#### WHAT THE TASK ASKS:
Lines outside the range are not wanted. Give again exactly the lines between the line holding "Reload the gtmetrix.com" and the line holding "Collapse the top-level content array triangle", inclusive, from the listing below.

#### MATERIAL SHOWN:
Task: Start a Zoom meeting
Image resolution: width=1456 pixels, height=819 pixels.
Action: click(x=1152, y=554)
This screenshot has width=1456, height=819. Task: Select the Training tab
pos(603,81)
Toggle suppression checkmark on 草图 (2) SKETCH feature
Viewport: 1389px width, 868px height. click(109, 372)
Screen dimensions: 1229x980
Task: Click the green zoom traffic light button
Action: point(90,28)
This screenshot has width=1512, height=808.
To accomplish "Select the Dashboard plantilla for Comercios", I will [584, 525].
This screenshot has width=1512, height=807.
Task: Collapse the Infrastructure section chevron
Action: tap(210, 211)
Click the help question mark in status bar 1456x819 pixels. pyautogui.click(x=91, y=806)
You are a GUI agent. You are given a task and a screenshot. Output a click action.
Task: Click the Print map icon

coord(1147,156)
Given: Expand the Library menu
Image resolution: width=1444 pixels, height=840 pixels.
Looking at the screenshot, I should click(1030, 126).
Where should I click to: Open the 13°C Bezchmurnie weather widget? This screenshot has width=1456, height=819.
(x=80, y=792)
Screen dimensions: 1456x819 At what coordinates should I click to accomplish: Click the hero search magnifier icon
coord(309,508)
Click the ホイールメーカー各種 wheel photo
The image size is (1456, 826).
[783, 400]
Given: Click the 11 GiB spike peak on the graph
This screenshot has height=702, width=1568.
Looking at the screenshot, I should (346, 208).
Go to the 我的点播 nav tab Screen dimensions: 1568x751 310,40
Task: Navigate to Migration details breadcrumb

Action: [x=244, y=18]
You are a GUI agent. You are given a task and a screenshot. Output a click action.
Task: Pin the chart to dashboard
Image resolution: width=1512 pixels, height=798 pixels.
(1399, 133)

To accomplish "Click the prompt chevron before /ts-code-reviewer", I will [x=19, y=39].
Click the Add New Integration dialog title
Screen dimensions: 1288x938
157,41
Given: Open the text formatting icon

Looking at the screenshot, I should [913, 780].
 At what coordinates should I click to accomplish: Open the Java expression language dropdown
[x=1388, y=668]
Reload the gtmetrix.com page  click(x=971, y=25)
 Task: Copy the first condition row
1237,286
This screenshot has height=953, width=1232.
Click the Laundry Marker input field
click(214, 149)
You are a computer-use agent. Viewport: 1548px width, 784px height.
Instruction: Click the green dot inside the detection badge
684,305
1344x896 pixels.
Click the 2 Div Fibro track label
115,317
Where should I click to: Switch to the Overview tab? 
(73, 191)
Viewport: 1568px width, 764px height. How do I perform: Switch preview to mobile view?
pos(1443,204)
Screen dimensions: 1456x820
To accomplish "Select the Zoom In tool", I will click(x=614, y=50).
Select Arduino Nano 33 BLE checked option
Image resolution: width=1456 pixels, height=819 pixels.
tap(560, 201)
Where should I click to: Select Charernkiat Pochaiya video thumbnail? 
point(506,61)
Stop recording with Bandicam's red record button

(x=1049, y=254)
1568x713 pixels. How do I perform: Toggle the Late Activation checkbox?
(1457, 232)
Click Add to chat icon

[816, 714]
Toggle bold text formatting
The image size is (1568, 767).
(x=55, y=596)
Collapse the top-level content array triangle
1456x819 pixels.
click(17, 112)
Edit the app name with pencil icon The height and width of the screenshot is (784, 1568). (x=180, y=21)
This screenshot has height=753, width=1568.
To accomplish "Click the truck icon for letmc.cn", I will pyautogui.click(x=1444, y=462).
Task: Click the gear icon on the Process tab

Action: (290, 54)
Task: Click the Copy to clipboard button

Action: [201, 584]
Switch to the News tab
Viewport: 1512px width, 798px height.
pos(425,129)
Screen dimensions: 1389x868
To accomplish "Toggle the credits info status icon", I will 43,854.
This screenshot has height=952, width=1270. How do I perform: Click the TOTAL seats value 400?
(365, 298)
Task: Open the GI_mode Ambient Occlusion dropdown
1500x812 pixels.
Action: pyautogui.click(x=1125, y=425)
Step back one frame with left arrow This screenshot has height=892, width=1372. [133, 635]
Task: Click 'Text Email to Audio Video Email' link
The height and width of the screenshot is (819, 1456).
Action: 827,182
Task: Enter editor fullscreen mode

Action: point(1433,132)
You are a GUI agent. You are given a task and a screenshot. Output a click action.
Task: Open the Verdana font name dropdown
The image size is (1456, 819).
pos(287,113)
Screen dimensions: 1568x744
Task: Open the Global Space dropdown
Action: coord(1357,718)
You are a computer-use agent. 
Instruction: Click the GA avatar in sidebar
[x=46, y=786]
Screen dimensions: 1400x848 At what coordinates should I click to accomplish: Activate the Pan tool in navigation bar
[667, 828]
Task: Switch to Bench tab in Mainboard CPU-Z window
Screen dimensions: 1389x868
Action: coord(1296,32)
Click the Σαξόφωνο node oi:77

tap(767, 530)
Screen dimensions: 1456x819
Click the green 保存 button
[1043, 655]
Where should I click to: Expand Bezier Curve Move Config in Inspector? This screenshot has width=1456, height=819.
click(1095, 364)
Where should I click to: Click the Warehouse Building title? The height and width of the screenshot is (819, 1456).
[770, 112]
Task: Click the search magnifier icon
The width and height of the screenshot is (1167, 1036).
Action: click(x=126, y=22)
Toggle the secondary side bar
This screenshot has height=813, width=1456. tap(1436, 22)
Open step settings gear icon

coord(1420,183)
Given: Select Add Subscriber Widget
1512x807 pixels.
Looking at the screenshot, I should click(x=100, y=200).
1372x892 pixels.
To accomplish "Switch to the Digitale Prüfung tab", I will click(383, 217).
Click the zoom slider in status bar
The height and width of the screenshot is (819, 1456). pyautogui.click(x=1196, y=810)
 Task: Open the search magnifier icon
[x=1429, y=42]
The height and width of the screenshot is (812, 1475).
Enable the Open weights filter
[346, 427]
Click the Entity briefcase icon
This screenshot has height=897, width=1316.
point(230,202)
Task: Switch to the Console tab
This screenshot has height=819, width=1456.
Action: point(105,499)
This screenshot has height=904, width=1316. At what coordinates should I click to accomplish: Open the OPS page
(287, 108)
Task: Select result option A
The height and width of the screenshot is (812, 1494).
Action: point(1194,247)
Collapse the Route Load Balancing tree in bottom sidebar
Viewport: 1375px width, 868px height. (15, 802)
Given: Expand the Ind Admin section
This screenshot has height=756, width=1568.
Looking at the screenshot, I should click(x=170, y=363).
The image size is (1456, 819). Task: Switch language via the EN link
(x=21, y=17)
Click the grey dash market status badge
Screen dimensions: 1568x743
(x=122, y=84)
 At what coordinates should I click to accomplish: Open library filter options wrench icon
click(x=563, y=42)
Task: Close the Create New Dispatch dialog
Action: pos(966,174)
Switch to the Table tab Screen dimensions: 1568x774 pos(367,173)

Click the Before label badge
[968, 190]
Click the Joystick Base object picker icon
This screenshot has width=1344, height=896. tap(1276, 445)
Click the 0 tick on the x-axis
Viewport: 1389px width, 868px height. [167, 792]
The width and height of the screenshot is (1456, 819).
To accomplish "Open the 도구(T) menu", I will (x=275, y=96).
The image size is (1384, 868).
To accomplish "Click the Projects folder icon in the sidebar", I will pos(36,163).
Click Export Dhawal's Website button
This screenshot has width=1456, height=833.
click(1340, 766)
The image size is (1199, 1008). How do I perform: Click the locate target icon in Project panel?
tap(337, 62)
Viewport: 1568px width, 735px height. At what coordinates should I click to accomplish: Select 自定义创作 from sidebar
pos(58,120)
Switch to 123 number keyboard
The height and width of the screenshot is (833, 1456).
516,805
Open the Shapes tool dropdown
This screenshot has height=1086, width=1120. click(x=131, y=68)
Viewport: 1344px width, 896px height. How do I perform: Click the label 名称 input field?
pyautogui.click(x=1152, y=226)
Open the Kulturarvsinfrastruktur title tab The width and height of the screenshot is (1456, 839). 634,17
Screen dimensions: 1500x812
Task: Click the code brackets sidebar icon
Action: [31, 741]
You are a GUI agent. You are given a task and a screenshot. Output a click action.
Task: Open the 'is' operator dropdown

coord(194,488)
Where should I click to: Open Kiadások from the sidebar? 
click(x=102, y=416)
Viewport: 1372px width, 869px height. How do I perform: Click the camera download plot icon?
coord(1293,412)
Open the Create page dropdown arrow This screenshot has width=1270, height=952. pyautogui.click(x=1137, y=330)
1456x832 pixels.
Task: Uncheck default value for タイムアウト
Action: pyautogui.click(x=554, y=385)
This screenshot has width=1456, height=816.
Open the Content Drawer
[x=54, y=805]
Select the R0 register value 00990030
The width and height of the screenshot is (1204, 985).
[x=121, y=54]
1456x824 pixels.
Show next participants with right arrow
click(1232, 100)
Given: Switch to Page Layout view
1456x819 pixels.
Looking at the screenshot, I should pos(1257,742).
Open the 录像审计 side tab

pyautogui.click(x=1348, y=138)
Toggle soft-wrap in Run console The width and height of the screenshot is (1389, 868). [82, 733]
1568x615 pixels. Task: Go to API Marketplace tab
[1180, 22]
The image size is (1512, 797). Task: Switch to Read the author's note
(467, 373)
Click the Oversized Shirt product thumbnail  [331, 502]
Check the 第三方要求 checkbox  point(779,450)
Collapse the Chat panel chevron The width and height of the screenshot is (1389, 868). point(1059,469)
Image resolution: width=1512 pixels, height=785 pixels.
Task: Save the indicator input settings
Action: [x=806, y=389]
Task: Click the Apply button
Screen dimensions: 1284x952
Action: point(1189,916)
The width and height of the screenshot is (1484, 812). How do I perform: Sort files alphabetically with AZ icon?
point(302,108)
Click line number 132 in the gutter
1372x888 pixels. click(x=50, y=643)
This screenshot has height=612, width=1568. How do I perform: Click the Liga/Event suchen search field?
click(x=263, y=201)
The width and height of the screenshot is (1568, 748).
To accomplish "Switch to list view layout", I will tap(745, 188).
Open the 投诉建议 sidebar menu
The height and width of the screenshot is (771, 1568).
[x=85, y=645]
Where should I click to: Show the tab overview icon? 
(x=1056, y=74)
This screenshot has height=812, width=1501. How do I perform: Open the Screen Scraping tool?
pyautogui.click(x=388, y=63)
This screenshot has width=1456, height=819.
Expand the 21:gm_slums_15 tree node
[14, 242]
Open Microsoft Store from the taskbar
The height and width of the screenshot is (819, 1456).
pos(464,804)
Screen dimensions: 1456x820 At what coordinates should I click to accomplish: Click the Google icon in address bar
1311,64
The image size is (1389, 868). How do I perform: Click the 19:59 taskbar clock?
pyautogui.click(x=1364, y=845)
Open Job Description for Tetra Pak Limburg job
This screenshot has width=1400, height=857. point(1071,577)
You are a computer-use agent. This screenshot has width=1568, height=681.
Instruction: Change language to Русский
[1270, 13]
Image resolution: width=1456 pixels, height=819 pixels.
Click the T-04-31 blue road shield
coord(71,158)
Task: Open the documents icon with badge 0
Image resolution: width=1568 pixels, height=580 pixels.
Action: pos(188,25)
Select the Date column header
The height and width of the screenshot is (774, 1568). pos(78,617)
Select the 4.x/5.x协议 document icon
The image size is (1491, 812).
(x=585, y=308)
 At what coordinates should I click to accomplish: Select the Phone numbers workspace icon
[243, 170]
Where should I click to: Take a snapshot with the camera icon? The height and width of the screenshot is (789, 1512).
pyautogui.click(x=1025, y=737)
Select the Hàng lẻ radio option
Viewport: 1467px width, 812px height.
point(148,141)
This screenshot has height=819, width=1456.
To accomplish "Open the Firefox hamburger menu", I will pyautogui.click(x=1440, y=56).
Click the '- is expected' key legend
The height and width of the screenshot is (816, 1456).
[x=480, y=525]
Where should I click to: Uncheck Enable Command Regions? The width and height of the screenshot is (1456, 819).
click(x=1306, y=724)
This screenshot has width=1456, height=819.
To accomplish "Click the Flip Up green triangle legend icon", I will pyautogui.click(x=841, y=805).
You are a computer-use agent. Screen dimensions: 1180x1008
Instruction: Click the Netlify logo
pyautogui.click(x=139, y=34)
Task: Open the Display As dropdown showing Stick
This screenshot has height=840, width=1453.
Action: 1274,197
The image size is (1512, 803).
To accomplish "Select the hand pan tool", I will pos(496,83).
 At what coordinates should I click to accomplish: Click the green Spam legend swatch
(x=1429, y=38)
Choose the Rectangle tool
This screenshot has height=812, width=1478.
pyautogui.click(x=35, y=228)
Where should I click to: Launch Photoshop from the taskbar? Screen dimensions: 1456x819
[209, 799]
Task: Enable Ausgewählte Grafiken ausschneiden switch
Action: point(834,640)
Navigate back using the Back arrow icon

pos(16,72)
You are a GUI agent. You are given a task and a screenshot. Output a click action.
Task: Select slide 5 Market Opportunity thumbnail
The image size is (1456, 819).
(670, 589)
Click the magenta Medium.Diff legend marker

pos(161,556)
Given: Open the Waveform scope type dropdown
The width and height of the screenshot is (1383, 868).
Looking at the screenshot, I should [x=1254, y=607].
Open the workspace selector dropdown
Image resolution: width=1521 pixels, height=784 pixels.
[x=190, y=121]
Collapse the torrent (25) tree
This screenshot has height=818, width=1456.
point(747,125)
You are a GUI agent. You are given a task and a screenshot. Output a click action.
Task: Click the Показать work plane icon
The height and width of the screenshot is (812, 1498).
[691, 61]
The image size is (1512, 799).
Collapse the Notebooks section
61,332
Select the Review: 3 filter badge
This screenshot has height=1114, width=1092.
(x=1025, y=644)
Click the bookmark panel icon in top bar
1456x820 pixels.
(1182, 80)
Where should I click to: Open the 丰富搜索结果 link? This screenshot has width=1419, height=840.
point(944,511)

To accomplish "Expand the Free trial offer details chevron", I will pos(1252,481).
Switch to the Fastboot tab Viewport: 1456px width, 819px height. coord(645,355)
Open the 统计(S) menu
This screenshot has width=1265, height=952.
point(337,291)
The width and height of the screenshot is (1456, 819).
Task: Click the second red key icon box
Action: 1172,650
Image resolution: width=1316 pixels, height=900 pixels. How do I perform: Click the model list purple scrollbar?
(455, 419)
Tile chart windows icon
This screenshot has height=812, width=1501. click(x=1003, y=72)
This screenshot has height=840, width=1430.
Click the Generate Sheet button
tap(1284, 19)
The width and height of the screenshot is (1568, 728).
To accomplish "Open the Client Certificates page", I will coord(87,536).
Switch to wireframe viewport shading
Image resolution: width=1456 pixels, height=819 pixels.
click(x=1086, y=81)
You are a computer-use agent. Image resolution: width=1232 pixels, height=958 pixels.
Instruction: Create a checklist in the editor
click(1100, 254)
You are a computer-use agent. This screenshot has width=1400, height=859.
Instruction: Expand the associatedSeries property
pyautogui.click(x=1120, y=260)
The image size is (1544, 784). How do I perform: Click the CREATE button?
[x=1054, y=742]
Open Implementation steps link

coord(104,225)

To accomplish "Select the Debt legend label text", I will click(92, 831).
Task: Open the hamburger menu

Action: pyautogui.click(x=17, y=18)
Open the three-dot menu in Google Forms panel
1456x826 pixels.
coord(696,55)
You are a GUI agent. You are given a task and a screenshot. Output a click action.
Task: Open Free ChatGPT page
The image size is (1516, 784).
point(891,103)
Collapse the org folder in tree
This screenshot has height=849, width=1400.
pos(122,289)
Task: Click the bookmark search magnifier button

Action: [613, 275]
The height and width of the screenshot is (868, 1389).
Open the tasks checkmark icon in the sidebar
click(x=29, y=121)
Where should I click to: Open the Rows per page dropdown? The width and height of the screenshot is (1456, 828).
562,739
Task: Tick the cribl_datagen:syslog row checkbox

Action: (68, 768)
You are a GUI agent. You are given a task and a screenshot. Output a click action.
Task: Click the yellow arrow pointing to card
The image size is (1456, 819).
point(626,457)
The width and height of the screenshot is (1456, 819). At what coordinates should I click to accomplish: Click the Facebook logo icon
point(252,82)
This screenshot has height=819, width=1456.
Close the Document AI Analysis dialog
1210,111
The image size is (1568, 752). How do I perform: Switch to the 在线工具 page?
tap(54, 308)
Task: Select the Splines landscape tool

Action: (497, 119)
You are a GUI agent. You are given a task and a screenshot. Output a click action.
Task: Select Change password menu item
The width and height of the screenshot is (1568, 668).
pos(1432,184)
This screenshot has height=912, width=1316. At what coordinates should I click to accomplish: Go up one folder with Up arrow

#### EXERCISE RESPONSE:
Reload the gtmetrix.com page  click(x=971, y=25)
 Task: Copy the first condition row
1237,286
This screenshot has height=953, width=1232.
Click the Laundry Marker input field
click(214, 149)
You are a computer-use agent. Viewport: 1548px width, 784px height.
Instruction: Click the green dot inside the detection badge
684,305
1344x896 pixels.
Click the 2 Div Fibro track label
115,317
Where should I click to: Switch to the Overview tab? 
(73, 191)
Viewport: 1568px width, 764px height. How do I perform: Switch preview to mobile view?
pos(1443,204)
Screen dimensions: 1456x820
To accomplish "Select the Zoom In tool", I will click(x=614, y=50).
Select Arduino Nano 33 BLE checked option
Image resolution: width=1456 pixels, height=819 pixels.
tap(560, 201)
Where should I click to: Select Charernkiat Pochaiya video thumbnail? 
point(506,61)
Stop recording with Bandicam's red record button

(x=1049, y=254)
1568x713 pixels. How do I perform: Toggle the Late Activation checkbox?
(1457, 232)
Click Add to chat icon

[816, 714]
Toggle bold text formatting
The image size is (1568, 767).
(x=55, y=596)
Collapse the top-level content array triangle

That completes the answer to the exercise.